Os especialistas estão neste momento a estudar a praga, em busca de uma forma de a controlar, pois já afectou mais de 400 mil locais. Para além de devorar as culturas, a infestação é de tal modo grande que já poluiu as fontes de água com as suas fezes.

O coordenador de emergência da Organização das Nações Unidas para a Alimentação de Agricultura (FAO) Tim Vaessen, refere que os peritos em insectos se aperceberam que a espécie em questão não era a lagarta-militar durante uma saída de campo ao condado de Bong na Libéria, na semana passada.

Enquanto as lagartas-militar se alimentam dos grãos de cereal como o arroz ou o milho, a espécie não identificada prefere devorar as folhas da árvore Dohama.

Vaessen diz que a espécie desconhecida forma casulos que podem ser encontrados debaixo das folhas baixas, enquanto os casulos da lagarta-militar permanecem enterrados no solo, a profundidades de vários centímetros.

 

A misteriosa lagarta parece levantar-se no ar, formando um meio círculo à medida que avança, o que as lagartas-militar não fazem. As asas das traças que emergem do casulo também são diferentes.

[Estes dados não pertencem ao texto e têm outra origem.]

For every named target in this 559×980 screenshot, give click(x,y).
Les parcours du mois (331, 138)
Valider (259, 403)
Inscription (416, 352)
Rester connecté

Vaessen refere ainda: "Os nossos peritos em campo falaram com os habitantes locais, que dizem que já tinham visto este tipo de lagarta. Anteriormente combateram-na colocando folhas debaixo das árvores e queimando-as para sufocar os insectos com o fumo."

"Mas os aldeões nunca viram a lagarta em tão grande número antes, estão completamente atarantados."

A FAO enviou imagens do insecto para os peritos do Instituto Internacional de Agricultura Tropical no Benin e para a Universidade de Cardiff, como parte do esforço para identificar a espécie.